Isaac aprendeu com o tio as técnicas que sabe. No entanto, não pretende se dedicar exclusivamente ao trabalho. Para ele, é necessário uma segunda fonte de renda para completar o sustento da família. “Sempre que aparecem as coisas, a gente vai fazendo. De carpintaria, fazemos de tudo um pouco. Eu gosto mesmo é de trabalhar com isso. Tenho aprendido, mas não pretendo continuar. Não dá para mim permanecer somente com isso. Fico buscando fazer outras coisas por fora para complementar”, frisa.

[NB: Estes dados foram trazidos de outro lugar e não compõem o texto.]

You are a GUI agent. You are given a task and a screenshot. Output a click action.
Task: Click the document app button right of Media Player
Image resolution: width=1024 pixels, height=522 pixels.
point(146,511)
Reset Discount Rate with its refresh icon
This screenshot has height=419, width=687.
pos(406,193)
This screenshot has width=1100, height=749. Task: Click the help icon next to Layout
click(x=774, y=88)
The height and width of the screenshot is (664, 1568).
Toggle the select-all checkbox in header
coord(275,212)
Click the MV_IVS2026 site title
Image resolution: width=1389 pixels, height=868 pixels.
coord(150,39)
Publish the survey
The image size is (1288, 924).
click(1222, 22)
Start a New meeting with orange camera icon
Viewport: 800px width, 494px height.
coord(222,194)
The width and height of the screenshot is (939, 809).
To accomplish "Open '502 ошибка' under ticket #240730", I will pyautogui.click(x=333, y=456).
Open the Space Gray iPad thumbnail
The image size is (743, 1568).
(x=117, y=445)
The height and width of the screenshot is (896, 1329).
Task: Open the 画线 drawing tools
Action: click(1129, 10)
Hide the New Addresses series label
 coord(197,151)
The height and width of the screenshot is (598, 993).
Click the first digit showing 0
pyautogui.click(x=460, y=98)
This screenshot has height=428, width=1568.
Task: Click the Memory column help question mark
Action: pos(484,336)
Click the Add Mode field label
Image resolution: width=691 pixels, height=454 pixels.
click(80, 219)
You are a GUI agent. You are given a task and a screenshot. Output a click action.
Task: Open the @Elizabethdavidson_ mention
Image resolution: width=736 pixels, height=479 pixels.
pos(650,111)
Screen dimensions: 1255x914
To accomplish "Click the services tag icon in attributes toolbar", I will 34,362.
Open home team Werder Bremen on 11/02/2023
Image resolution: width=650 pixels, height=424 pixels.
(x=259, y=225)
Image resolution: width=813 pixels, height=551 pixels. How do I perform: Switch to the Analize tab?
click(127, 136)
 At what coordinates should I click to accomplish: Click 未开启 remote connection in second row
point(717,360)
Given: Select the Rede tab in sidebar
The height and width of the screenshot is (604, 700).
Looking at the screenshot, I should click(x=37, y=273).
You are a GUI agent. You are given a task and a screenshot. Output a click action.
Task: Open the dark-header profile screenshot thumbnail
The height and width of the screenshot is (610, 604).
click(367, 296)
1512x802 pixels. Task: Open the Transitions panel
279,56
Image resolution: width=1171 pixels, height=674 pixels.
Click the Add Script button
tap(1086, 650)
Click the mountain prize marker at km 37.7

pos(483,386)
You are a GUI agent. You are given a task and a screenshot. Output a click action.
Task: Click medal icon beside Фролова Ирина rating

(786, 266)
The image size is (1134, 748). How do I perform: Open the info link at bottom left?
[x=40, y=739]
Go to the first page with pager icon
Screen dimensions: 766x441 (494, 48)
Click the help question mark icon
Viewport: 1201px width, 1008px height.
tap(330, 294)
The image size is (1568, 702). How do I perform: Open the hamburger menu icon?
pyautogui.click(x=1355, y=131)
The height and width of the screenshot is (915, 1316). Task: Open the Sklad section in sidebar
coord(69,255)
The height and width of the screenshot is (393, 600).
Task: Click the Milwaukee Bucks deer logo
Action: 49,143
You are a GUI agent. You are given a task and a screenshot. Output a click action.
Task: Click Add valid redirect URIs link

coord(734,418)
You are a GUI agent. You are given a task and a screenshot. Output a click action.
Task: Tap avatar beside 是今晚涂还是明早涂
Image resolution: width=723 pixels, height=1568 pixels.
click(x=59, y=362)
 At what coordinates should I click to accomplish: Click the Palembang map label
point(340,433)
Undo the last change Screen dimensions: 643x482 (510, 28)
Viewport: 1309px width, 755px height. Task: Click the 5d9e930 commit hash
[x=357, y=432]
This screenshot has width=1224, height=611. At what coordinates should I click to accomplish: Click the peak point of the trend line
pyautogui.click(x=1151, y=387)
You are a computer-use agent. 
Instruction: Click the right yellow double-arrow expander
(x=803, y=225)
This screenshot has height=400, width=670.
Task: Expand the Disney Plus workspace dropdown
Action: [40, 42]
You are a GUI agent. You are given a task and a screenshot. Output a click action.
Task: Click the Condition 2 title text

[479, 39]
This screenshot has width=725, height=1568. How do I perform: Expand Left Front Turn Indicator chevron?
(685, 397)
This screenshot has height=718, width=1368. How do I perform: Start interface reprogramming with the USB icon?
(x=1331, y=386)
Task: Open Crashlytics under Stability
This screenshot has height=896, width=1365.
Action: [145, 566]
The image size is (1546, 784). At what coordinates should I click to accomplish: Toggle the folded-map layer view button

Mestres estabelecem um ambiente de trocas mútuas
Quem também tem história para contar sobre aprendizado mútuo é o Mestre Edinaldo da Silva, de 58 anos. Durante as práticas nos laboratórios do Pallas, ele conheceu o Mestre Oseas, que o ensinou técnicas de trançado em folhas. Em contrapartida, Edinaldo mostrou como trabalhar com estruturas roliças. O resultado foi um cômodo na sede do projeto que conta com telhado de palha, assoalho, fogão a lenha e uma mesa. “Depois do Pallas, mais trabalhos apareceram. Agora, as pessoas têm que agendar comigo”, comemora.
O conhecimento do Mestre Edinaldo veio da observação de outros trabalhos. Atualmente, dois dos filhos dele atuam juntos nas obras - prática que vem sendo feita desde quando eram muito novos. “Meus filhos trabalham comigo desde pequenos. Eu não gostava muito de carpintaria, gostava mais de estar no mato. Mas olhando os outros, a gente vai aprendendo, aprende com os erros. Eu falava que uns detalhes estavam errados e que podia fazer melhor. Demora, mas a gente faz mais detalhado”, relata.
Para Edinaldo, a experiência no Pallas foi totalmente diferente de tudo que ele já tinha feito, mas uma verdadeira porta aberta para conseguir mais visibilidade. No projeto, ele desenvolveu uma cadeira com os arquitetos Pablo e Luís, deixando em evidência sua identidade por meio das estruturas em diagonal. “Não tenho prática de cadeira, mas peguei o projeto e fiz. Foi até rápido. Gosto de fazer caqueados, que são curvas. No dia [em que fez o móvel], foi totalmente diferente. Está fazendo sucesso. Agora, não paro, tenho uma obra aqui [na Ilha do Murutucu]. Outra no Combu e fiz uma recente”, conclui o Mestre.